| YOUR INSTRUCTIONS |
In your reply, write out the records exactly, each line intact.

[Records from a dataset]

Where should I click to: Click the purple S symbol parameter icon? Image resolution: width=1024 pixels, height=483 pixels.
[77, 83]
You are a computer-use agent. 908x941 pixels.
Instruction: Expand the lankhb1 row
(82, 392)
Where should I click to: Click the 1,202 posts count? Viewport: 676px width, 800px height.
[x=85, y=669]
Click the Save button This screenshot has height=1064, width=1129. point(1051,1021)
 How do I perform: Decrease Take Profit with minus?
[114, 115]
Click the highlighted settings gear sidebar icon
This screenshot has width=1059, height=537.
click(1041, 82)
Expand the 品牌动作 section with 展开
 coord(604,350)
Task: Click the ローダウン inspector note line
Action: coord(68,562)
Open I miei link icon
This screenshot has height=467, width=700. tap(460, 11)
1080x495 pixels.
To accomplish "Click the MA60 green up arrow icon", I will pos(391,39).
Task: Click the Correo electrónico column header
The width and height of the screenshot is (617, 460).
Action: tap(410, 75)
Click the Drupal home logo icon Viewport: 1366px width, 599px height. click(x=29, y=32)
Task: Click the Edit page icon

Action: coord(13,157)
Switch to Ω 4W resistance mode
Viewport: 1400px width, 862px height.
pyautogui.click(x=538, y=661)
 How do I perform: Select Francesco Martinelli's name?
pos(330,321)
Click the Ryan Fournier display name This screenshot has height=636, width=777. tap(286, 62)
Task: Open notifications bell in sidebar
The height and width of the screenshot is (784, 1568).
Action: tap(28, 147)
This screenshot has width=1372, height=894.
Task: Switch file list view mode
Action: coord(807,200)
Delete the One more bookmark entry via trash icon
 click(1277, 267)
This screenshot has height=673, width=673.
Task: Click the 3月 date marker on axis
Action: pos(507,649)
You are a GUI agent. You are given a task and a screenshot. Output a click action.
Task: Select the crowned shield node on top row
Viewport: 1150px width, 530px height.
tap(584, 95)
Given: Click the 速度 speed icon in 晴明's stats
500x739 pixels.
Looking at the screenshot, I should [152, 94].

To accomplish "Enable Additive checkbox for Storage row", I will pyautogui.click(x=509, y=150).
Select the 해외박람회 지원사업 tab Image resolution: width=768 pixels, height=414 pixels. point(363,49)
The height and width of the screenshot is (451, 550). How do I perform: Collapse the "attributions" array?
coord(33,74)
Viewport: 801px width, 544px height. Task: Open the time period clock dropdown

| RESPONSE FOR THIS EXERCISE |
Where should I click to: Click the purple S symbol parameter icon? Image resolution: width=1024 pixels, height=483 pixels.
[77, 83]
You are a computer-use agent. 908x941 pixels.
Instruction: Expand the lankhb1 row
(82, 392)
Where should I click to: Click the 1,202 posts count? Viewport: 676px width, 800px height.
[x=85, y=669]
Click the Save button This screenshot has height=1064, width=1129. point(1051,1021)
 How do I perform: Decrease Take Profit with minus?
[114, 115]
Click the highlighted settings gear sidebar icon
This screenshot has width=1059, height=537.
click(1041, 82)
Expand the 品牌动作 section with 展开
 coord(604,350)
Task: Click the ローダウン inspector note line
Action: coord(68,562)
Open I miei link icon
This screenshot has height=467, width=700. tap(460, 11)
1080x495 pixels.
To accomplish "Click the MA60 green up arrow icon", I will pos(391,39).
Task: Click the Correo electrónico column header
The width and height of the screenshot is (617, 460).
Action: tap(410, 75)
Click the Drupal home logo icon Viewport: 1366px width, 599px height. click(x=29, y=32)
Task: Click the Edit page icon

Action: coord(13,157)
Switch to Ω 4W resistance mode
Viewport: 1400px width, 862px height.
pyautogui.click(x=538, y=661)
 How do I perform: Select Francesco Martinelli's name?
pos(330,321)
Click the Ryan Fournier display name This screenshot has height=636, width=777. tap(286, 62)
Task: Open notifications bell in sidebar
The height and width of the screenshot is (784, 1568).
Action: tap(28, 147)
This screenshot has width=1372, height=894.
Task: Switch file list view mode
Action: coord(807,200)
Delete the One more bookmark entry via trash icon
 click(1277, 267)
This screenshot has height=673, width=673.
Task: Click the 3月 date marker on axis
Action: pos(507,649)
You are a GUI agent. You are given a task and a screenshot. Output a click action.
Task: Select the crowned shield node on top row
Viewport: 1150px width, 530px height.
tap(584, 95)
Given: Click the 速度 speed icon in 晴明's stats
500x739 pixels.
Looking at the screenshot, I should [152, 94].

To accomplish "Enable Additive checkbox for Storage row", I will pyautogui.click(x=509, y=150).
Select the 해외박람회 지원사업 tab Image resolution: width=768 pixels, height=414 pixels. point(363,49)
The height and width of the screenshot is (451, 550). How do I perform: Collapse the "attributions" array?
coord(33,74)
Viewport: 801px width, 544px height. Task: Open the time period clock dropdown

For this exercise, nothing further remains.